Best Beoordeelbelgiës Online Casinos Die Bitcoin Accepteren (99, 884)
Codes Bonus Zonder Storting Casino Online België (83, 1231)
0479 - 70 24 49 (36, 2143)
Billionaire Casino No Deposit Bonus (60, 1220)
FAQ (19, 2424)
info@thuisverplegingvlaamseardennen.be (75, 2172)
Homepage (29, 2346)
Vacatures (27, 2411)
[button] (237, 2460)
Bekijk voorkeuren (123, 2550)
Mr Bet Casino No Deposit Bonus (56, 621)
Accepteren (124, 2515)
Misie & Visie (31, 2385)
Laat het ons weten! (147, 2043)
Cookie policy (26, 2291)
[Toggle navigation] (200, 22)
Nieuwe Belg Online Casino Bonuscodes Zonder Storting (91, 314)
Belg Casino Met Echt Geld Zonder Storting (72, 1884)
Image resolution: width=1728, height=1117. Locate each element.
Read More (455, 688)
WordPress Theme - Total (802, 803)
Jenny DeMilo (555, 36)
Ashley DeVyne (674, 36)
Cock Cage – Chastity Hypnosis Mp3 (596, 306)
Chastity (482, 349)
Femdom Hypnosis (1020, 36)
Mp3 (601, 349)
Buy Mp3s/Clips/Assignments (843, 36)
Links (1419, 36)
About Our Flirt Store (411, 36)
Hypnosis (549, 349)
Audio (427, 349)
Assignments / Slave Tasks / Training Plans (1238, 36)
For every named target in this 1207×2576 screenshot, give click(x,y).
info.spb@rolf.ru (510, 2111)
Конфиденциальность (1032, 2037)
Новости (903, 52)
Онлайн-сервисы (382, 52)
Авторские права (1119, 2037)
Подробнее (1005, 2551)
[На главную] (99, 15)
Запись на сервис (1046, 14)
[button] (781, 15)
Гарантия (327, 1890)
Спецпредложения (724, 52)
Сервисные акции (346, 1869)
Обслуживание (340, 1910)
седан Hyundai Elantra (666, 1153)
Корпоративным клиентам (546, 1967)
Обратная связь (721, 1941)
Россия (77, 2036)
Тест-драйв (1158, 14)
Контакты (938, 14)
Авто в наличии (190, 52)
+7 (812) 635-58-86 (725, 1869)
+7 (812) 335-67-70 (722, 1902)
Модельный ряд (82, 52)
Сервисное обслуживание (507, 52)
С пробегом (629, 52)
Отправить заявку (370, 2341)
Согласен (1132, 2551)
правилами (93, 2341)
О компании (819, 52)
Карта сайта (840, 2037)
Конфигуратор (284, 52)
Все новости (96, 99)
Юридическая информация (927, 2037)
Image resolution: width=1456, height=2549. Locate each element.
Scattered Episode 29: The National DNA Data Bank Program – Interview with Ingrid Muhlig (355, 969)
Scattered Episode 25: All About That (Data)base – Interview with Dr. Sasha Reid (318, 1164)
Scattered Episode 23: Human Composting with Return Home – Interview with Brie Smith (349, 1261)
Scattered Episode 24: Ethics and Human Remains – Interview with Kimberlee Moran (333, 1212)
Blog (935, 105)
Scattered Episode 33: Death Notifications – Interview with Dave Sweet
☆ ☆ ☆
The whole listing above is to be output exactly.

Best Beoordeelbelgiës Online Casinos Die Bitcoin Accepteren (99, 884)
Codes Bonus Zonder Storting Casino Online België (83, 1231)
0479 - 70 24 49 (36, 2143)
Billionaire Casino No Deposit Bonus (60, 1220)
FAQ (19, 2424)
info@thuisverplegingvlaamseardennen.be (75, 2172)
Homepage (29, 2346)
Vacatures (27, 2411)
[button] (237, 2460)
Bekijk voorkeuren (123, 2550)
Mr Bet Casino No Deposit Bonus (56, 621)
Accepteren (124, 2515)
Misie & Visie (31, 2385)
Laat het ons weten! (147, 2043)
Cookie policy (26, 2291)
[Toggle navigation] (200, 22)
Nieuwe Belg Online Casino Bonuscodes Zonder Storting (91, 314)
Belg Casino Met Echt Geld Zonder Storting (72, 1884)
Image resolution: width=1728, height=1117. Locate each element.
Read More (455, 688)
WordPress Theme - Total (802, 803)
Jenny DeMilo (555, 36)
Ashley DeVyne (674, 36)
Cock Cage – Chastity Hypnosis Mp3 (596, 306)
Chastity (482, 349)
Femdom Hypnosis (1020, 36)
Mp3 (601, 349)
Buy Mp3s/Clips/Assignments (843, 36)
Links (1419, 36)
About Our Flirt Store (411, 36)
Hypnosis (549, 349)
Audio (427, 349)
Assignments / Slave Tasks / Training Plans (1238, 36)
For every named target in this 1207×2576 screenshot, give click(x,y).
info.spb@rolf.ru (510, 2111)
Конфиденциальность (1032, 2037)
Новости (903, 52)
Онлайн-сервисы (382, 52)
Авторские права (1119, 2037)
Подробнее (1005, 2551)
[На главную] (99, 15)
Запись на сервис (1046, 14)
[button] (781, 15)
Гарантия (327, 1890)
Спецпредложения (724, 52)
Сервисные акции (346, 1869)
Обслуживание (340, 1910)
седан Hyundai Elantra (666, 1153)
Корпоративным клиентам (546, 1967)
Обратная связь (721, 1941)
Россия (77, 2036)
Тест-драйв (1158, 14)
Контакты (938, 14)
Авто в наличии (190, 52)
+7 (812) 635-58-86 (725, 1869)
+7 (812) 335-67-70 (722, 1902)
Модельный ряд (82, 52)
Сервисное обслуживание (507, 52)
С пробегом (629, 52)
Отправить заявку (370, 2341)
Согласен (1132, 2551)
правилами (93, 2341)
О компании (819, 52)
Карта сайта (840, 2037)
Конфигуратор (284, 52)
Все новости (96, 99)
Юридическая информация (927, 2037)
Image resolution: width=1456, height=2549. Locate each element.
Scattered Episode 29: The National DNA Data Bank Program – Interview with Ingrid Muhlig (355, 969)
Scattered Episode 25: All About That (Data)base – Interview with Dr. Sasha Reid (318, 1164)
Scattered Episode 23: Human Composting with Return Home – Interview with Brie Smith (349, 1261)
Scattered Episode 24: Ethics and Human Remains – Interview with Kimberlee Moran (333, 1212)
Blog (935, 105)
Scattered Episode 33: Death Notifications – Interview with Dave Sweet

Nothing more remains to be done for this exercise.